One of our paper, “Towards a Unified Framework for String Similarity Joins”, is accepted by the VLDB2019 conference. The topic of this paper is string similarity joins.
Pengfei Xu, Jiaheng Lu "Towards a Unified Framework for String Similarity Joins" PVLDB 2019.
Access online version: https://www.cs.helsinki.fi/u/jilu/documents/P1131_Lu.pdf
Github implementation download: https://github.com/HY-UDBMS/AU-Join
Abstract A similarity join aims to find all similar pairs between two collections of records. Established algorithms utilize different similarity measures, either syntactic or semantic, to quantify the similarity between two records. However, when records are similar in forms of a mixture of syntactic and semantic relations, utilizing a single measure becomes inadequate to disclose the real similarity between records, and hence unable to obtain high-quality join results.
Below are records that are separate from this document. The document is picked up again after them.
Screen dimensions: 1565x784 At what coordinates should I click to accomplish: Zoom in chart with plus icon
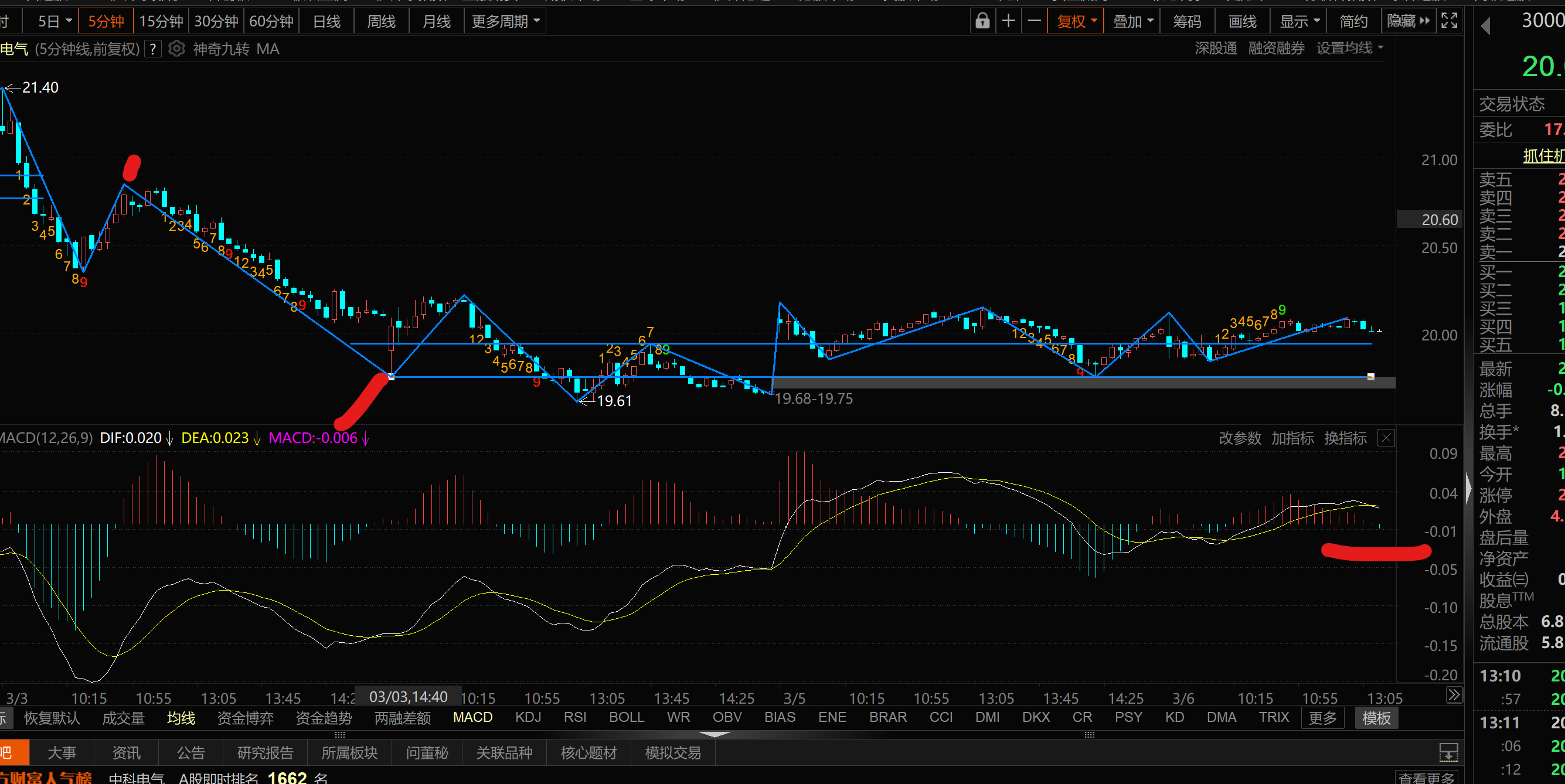click(1009, 21)
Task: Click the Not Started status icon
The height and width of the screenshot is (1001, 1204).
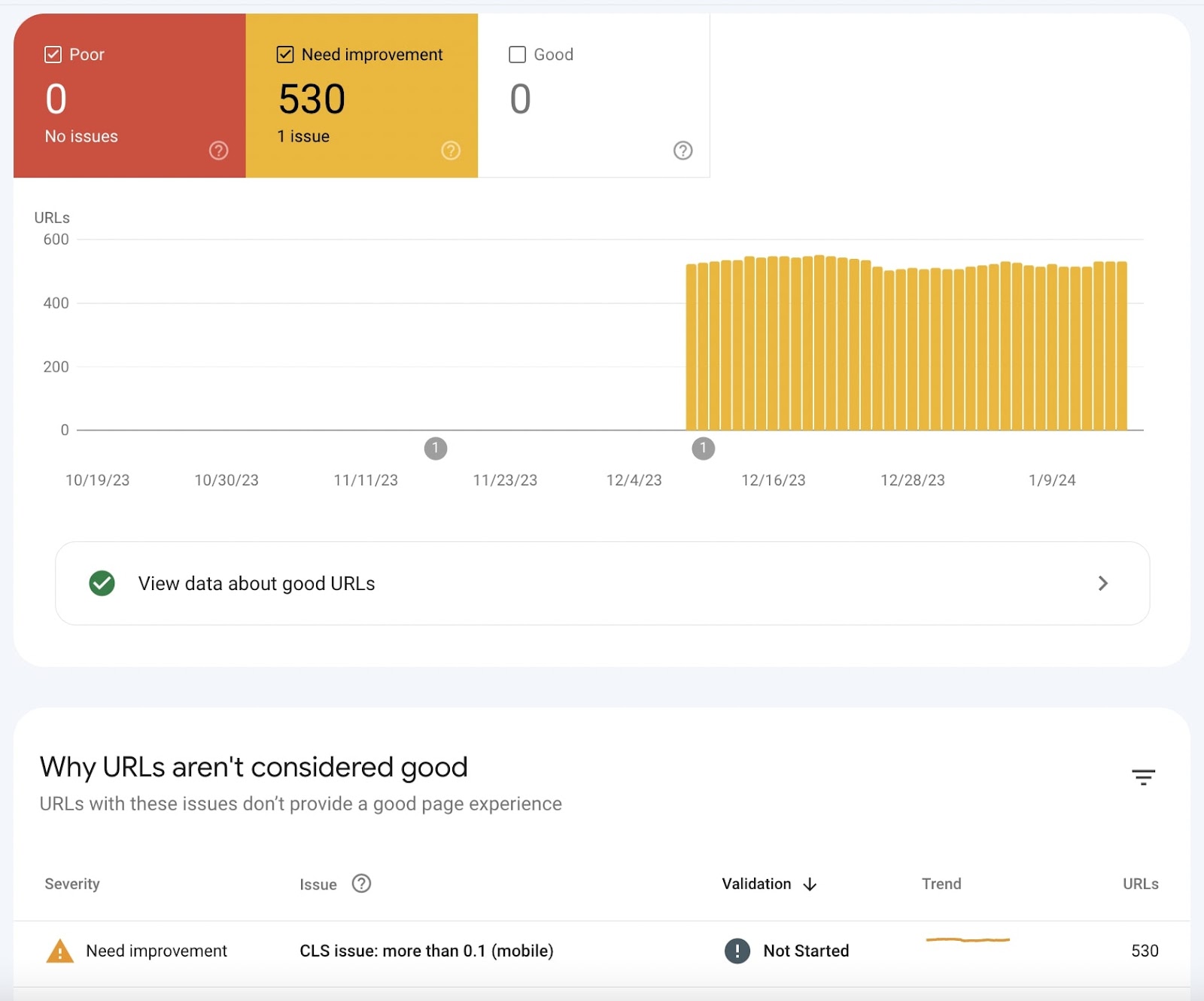Action: (x=737, y=951)
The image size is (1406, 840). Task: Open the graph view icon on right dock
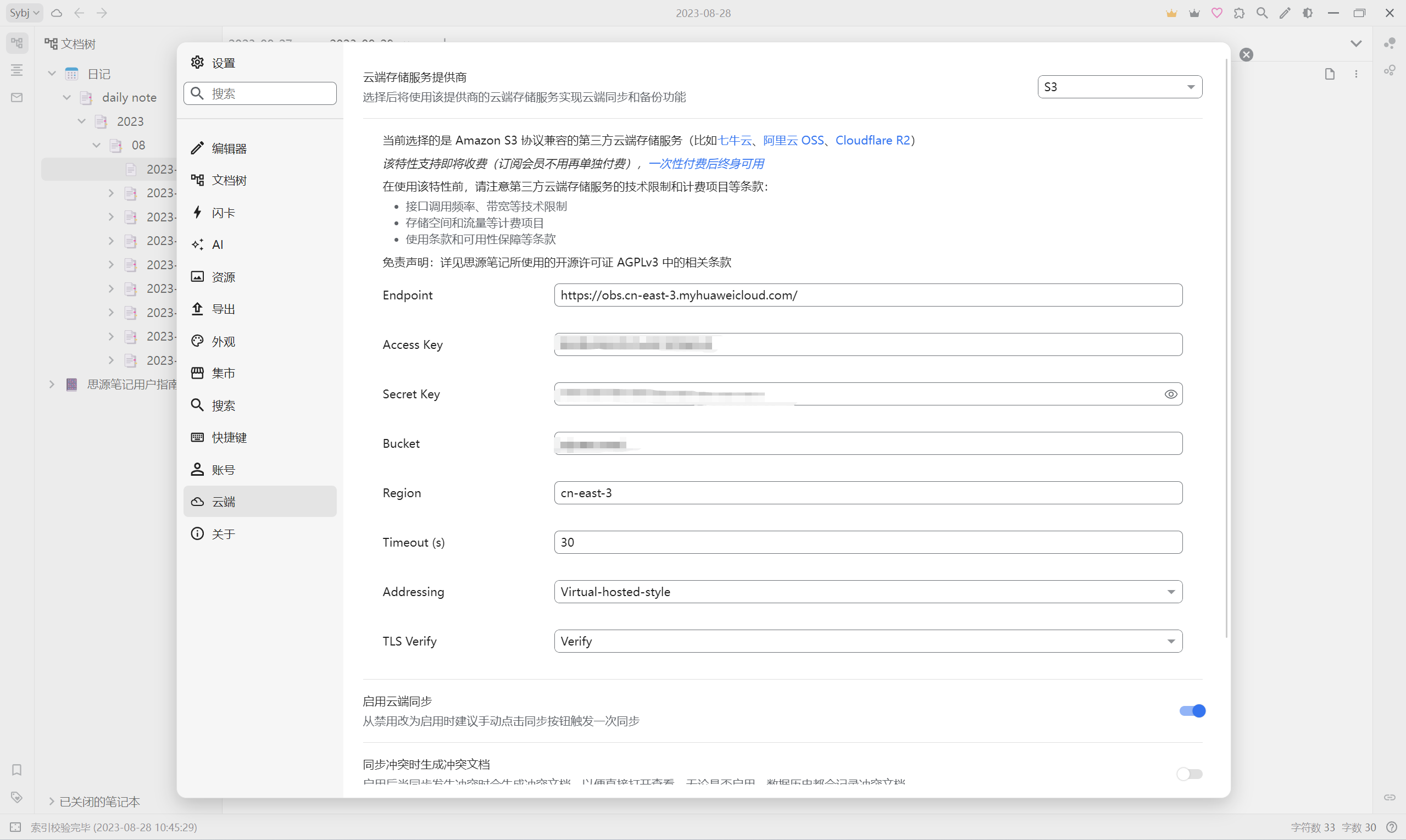pyautogui.click(x=1390, y=43)
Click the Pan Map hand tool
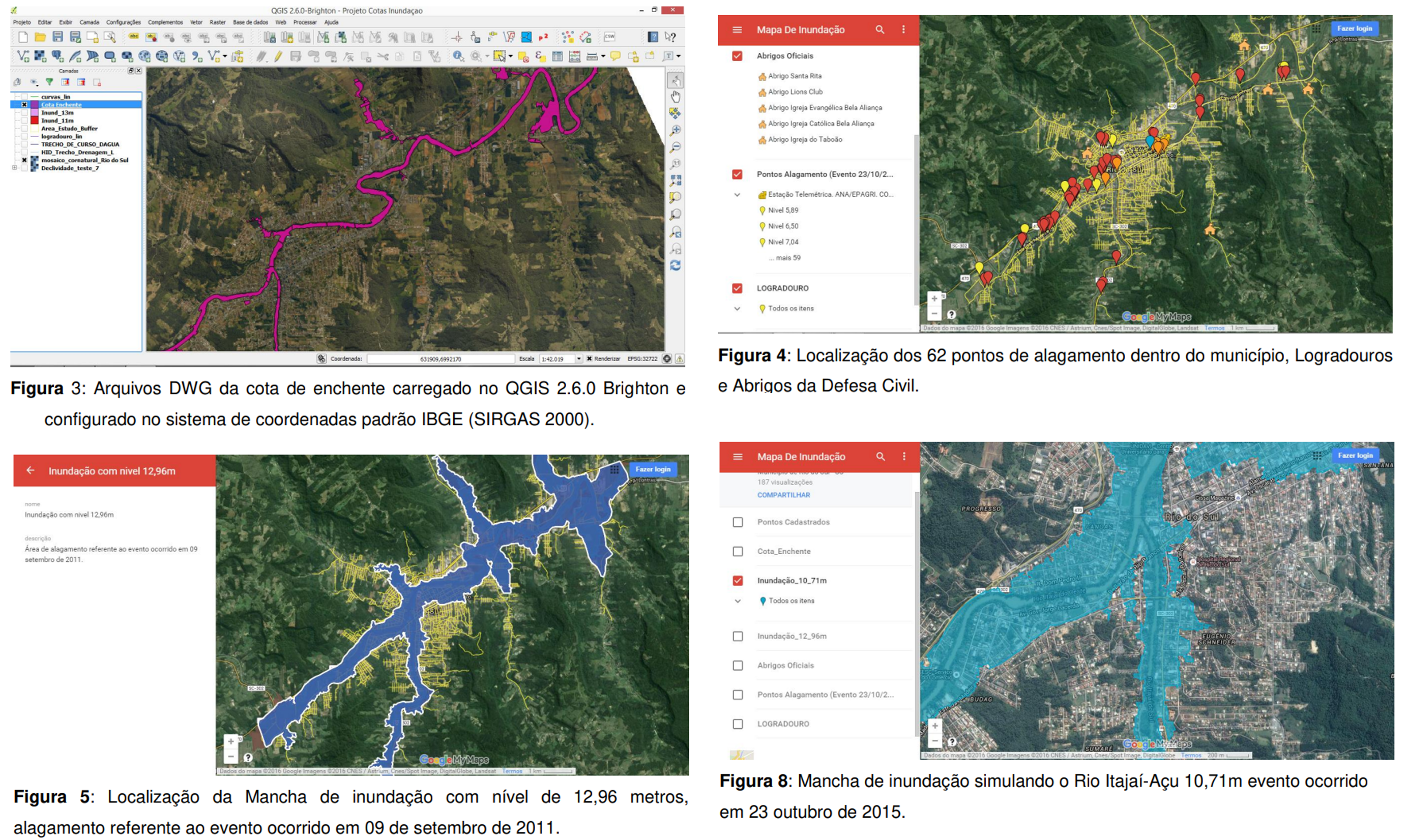Screen dimensions: 1407x840 [676, 97]
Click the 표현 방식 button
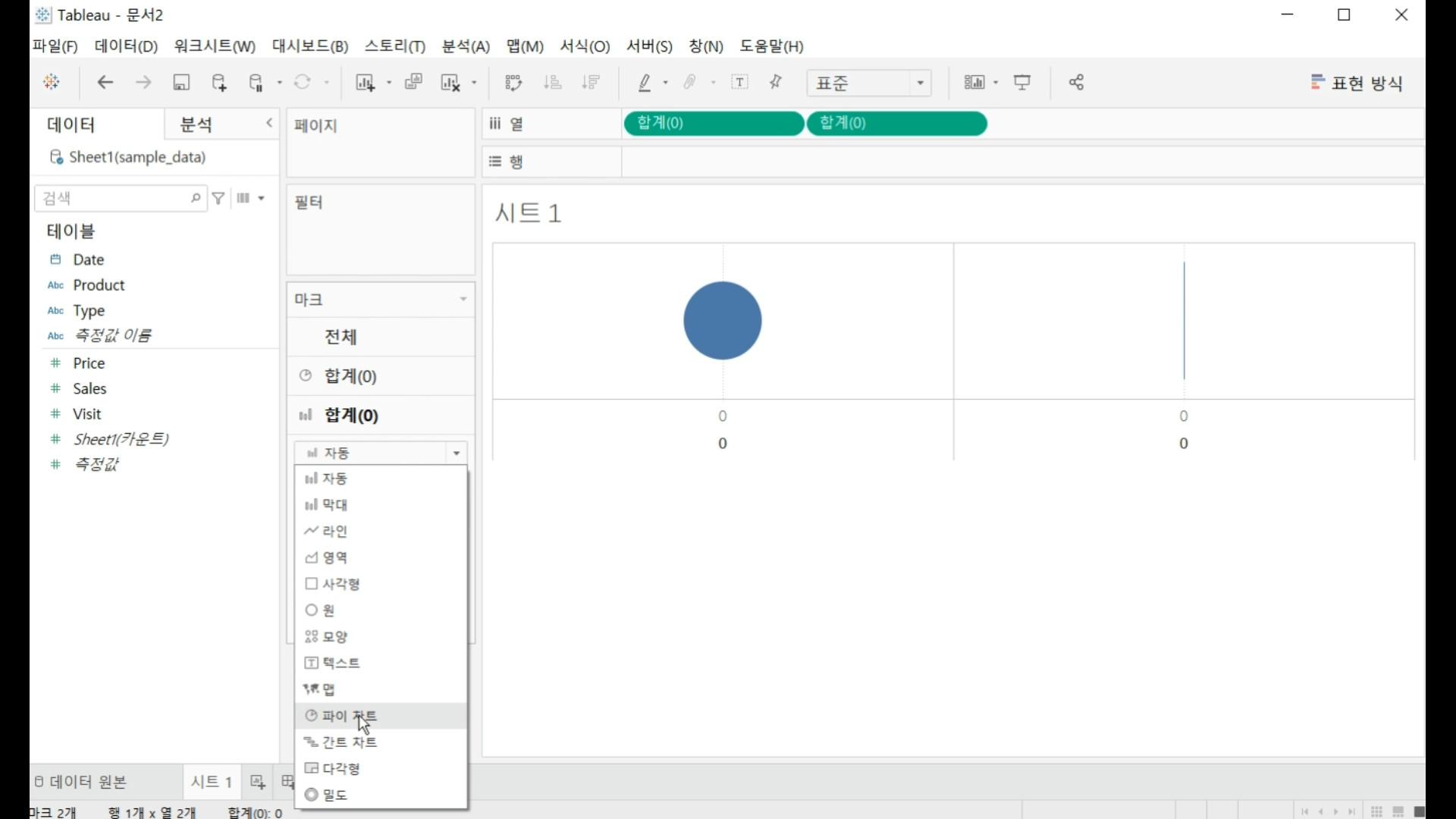The image size is (1456, 819). (x=1357, y=83)
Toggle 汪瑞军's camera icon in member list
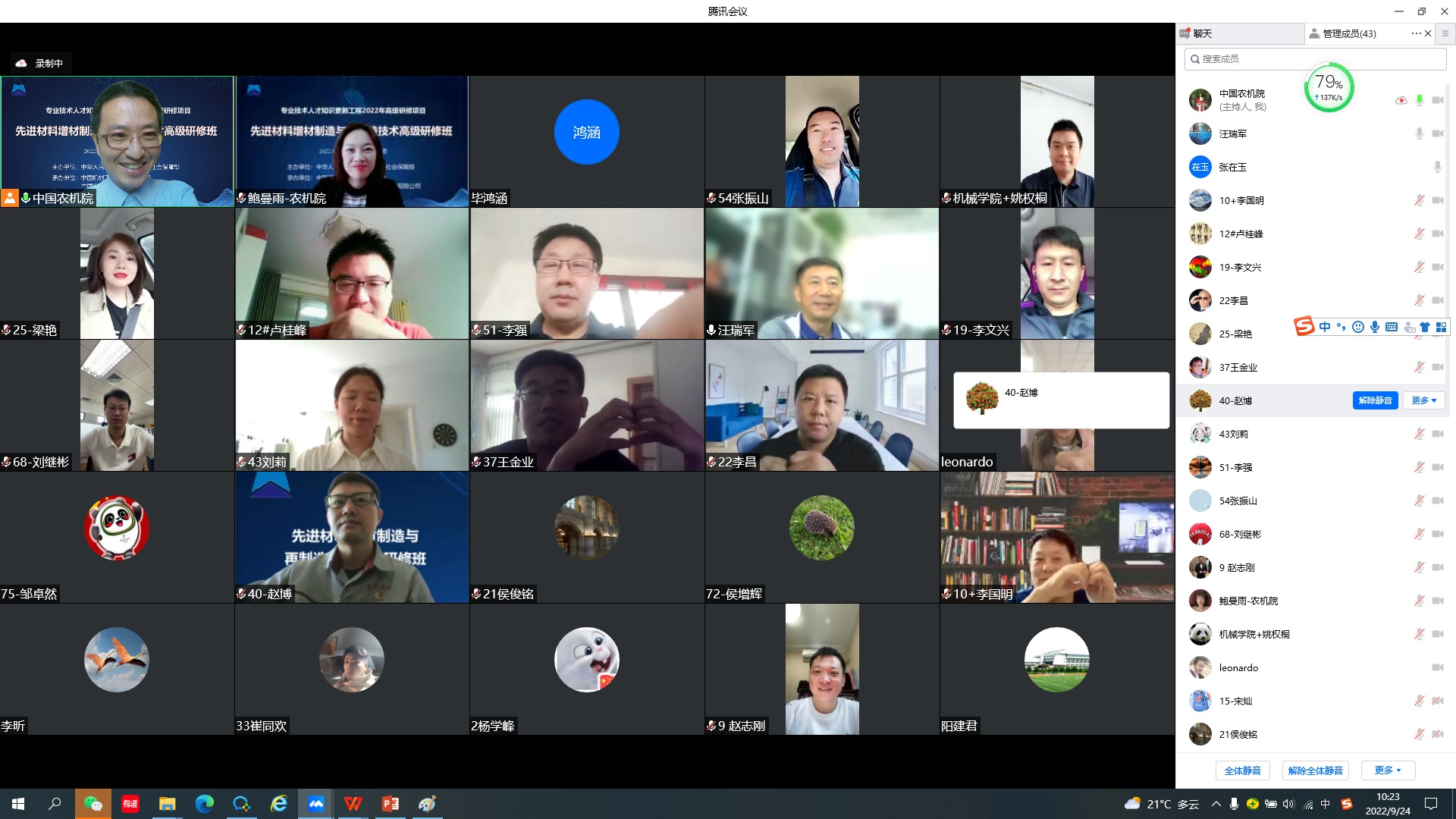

In this paper, we study a unified framework to find similar records by combining multiple similarity measures. To achieve this goal, we first develop a new similarity framework that unifies the existing three kinds of similarity measures simultaneously, including syntactic (typographic) similarity, synonym-based similarity, and taxonomy-based similarity. We then theoretically prove that finding the maximum unified similarity between two strings is generally NP-hard, and furthermore develop an approximate algorithm which runs in polynomial time with a non-trivial approximation guarantee. To support efficient string joins based on our unified similarity measure, we adopt the filter-and-verification framework and propose a new signature structure, called pebble, which can be simultaneously adapted to handle multiple similarity measures. The salient feature of our approach is that, it can judiciously select the best pebble signatures and the overlap thresholds to maximise the filtering power. Extensive experiments show that our methods are capable of finding similar records having mixed types of similarity relations, while exhibiting high efficiency and scalability for similarity joins.